*Exercise aim*. Rewrite all of the following records as a two-column CSV with the headers "request" and "target", one row per request: put the request text in the first column and its answer in the second, each in a single quoted field with line breaks replaced by spaces. Leave the pictures out.

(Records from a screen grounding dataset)
--- Begin ---
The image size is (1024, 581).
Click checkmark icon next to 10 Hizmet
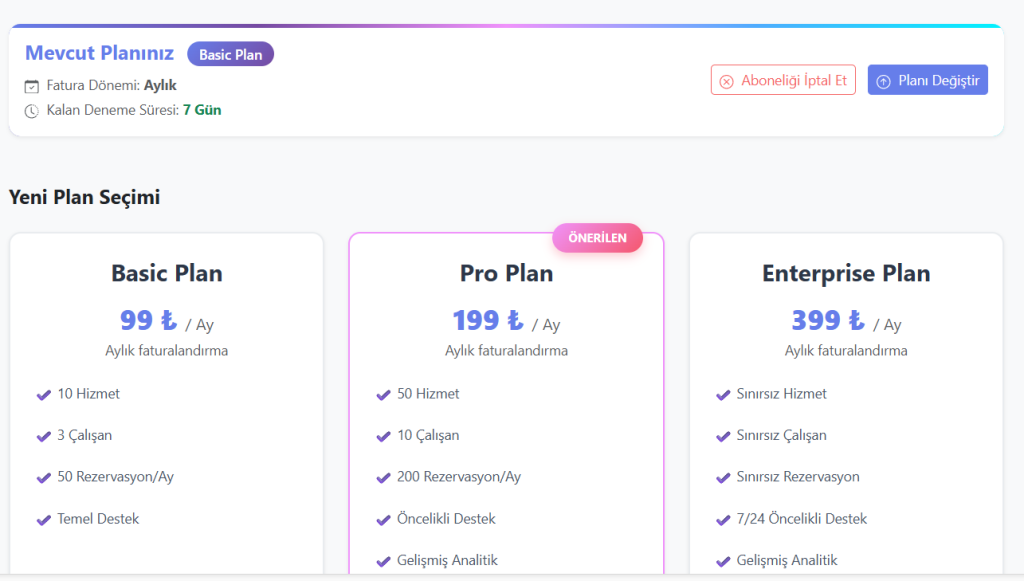pos(44,395)
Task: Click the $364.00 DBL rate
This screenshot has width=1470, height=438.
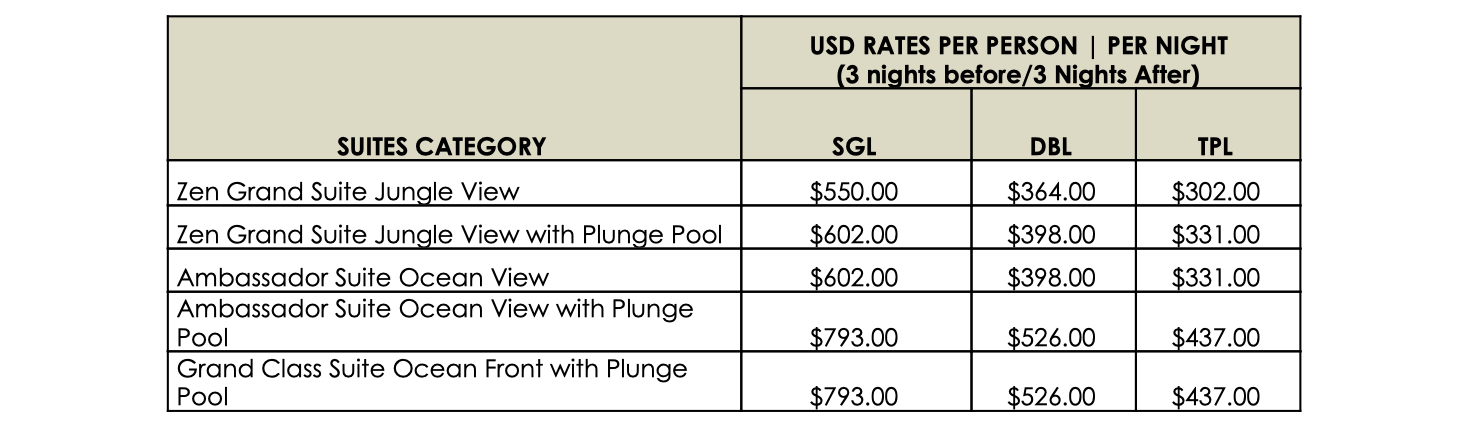Action: pos(1051,192)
--- End ---
*Expected output*.
request,target
"The image size is (1024, 581). Click checkmark icon next to 10 Hizmet","pos(44,395)"
"Task: Click the $364.00 DBL rate This screenshot has width=1470, height=438.","Action: pos(1051,192)"